Major Rich Stephens, commanding Zulu Company of the Marines' 45 Commando, said earlier that the "unusual affections" of Afghan men had come as a complete surprise to his lads.
 
He put it down to a "possible cultural misunderstanding", but Commander Jan said homosexuality was "a tradition here in these mountains".
 
The commander, a muscular 35-year-old with two fingers missing from his left hand, holds court at Zhawar Kili, a vast base including nearly 100 underground bunkers, caves and tunnels.
 
It first served as a camp for the resistance to the Soviet invasion and later as a training base for al-Qa'eda.
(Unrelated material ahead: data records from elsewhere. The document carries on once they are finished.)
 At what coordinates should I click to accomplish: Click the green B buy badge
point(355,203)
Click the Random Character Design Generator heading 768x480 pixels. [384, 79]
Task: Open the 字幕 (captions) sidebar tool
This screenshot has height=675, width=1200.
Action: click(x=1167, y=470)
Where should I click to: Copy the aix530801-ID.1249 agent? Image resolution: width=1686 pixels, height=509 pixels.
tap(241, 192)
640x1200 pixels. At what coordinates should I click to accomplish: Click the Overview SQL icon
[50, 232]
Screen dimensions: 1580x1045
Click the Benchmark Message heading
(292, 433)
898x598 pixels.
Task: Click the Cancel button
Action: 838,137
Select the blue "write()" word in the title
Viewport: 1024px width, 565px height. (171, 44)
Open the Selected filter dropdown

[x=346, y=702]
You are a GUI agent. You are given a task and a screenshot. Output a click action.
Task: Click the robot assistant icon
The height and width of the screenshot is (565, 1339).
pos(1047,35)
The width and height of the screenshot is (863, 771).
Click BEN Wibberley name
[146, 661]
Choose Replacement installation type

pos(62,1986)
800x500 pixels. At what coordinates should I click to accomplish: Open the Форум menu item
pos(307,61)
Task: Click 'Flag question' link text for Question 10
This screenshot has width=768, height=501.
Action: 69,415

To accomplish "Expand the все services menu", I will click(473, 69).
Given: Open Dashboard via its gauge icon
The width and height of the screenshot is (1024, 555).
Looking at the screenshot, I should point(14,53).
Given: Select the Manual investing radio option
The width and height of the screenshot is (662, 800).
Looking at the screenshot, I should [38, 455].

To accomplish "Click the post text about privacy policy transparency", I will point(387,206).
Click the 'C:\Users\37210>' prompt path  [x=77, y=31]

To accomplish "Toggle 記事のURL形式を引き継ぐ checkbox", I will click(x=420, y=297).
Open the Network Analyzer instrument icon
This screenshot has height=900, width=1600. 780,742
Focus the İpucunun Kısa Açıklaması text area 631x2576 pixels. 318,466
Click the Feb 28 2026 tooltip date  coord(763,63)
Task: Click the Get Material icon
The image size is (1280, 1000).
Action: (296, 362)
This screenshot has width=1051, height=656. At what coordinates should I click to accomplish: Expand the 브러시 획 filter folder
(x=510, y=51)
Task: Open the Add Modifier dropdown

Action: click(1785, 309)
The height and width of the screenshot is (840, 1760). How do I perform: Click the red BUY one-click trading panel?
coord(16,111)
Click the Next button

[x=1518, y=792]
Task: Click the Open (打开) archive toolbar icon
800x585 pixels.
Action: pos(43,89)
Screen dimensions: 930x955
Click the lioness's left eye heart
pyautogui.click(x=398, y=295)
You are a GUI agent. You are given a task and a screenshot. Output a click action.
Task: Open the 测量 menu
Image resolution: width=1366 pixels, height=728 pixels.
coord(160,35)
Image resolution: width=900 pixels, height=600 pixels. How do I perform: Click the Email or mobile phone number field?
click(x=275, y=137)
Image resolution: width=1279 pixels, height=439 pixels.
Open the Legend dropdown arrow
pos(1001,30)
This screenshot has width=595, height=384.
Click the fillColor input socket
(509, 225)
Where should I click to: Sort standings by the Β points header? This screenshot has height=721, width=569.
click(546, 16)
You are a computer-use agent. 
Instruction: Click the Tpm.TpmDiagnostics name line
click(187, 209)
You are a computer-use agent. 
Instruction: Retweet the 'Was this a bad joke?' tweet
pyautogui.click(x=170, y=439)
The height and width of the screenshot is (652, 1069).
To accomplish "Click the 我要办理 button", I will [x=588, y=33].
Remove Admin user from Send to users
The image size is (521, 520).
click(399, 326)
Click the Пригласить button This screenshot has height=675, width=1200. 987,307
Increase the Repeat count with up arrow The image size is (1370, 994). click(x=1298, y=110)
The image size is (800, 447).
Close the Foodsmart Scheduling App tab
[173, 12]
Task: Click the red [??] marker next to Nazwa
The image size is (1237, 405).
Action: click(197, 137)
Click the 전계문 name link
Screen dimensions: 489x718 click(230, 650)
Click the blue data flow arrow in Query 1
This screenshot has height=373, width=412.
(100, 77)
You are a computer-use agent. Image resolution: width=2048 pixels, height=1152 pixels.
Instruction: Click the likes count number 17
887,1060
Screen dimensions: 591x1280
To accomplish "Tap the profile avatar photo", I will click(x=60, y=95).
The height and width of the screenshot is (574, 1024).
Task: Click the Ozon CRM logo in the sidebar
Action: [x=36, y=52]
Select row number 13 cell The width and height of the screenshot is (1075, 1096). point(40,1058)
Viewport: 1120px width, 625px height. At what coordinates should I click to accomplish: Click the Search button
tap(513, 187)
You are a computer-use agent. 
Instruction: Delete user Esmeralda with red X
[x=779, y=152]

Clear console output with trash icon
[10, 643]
The area has been the focus of American activity for months.
 
Now 300 Marines are there on Operation Buzzard and a dozen set out on patrol from the base yesterday. Commander Jan has been hired by the Americans to guard the porous border in the same zone.
 
His 84 "enforcers" receive £110 a month plus board from the US military, whose special forces approved his new security role nearly two months ago.
 
But several Afghan officers and one leading warlord in Khost have accused him of being a "mole", tipping off Taliban and al-Qa'eda units in advance about the arrival of the Marines in the area last week.
 
The Telegraph hired 10 Pathan fighters to check out a story that the US military had not yet won over his loyalties. Our party halted on a hillside near some tents.
 
Eight Afghan fighters sat around an old teapot, joking loudly and giggling as they unwrapped sweets. The Marines had been by to see the warlord a day earlier. As we began talking, a dozen Marines on patrol in Land Rovers and other off-road vehicles passed our position.
 
Between 1998 and November 2001, Malim Jan was the Taliban's commander in central Afghanistan with responsibility for repressing the Hazara minority centred in Bamiyan, according to Afghan officials.
 
The Hazaras, believed to be descendants of Genghis Khan's army, have expressed a particular bitterness towards the former Taliban security chief who, they alleged in interviews, led an extortion ring.
 
They said he drove around Hazara communities demanding that people produce "hidden Stinger missiles". If they could not his men beat them and demanded huge payments.
 
Several months ago Commander Jan swore that he still loved his Taliban superior, Jalaluddin Haqqani, a "holy warrior" known to have links with Osama bin Laden.
 
He has been the target of numerous American raids and is now believed to have fled to Pakistan. Residents of Khost insisted that Malim Jan is a killer.
 
"He has a lot of enemies, he has killed a lot of innocent people, whoever Haqqani wanted him to," said Qari Baberzai, a shopkeeper who claims that his uncle was killed by Commander Jan before the fall of the Taliban regime last year.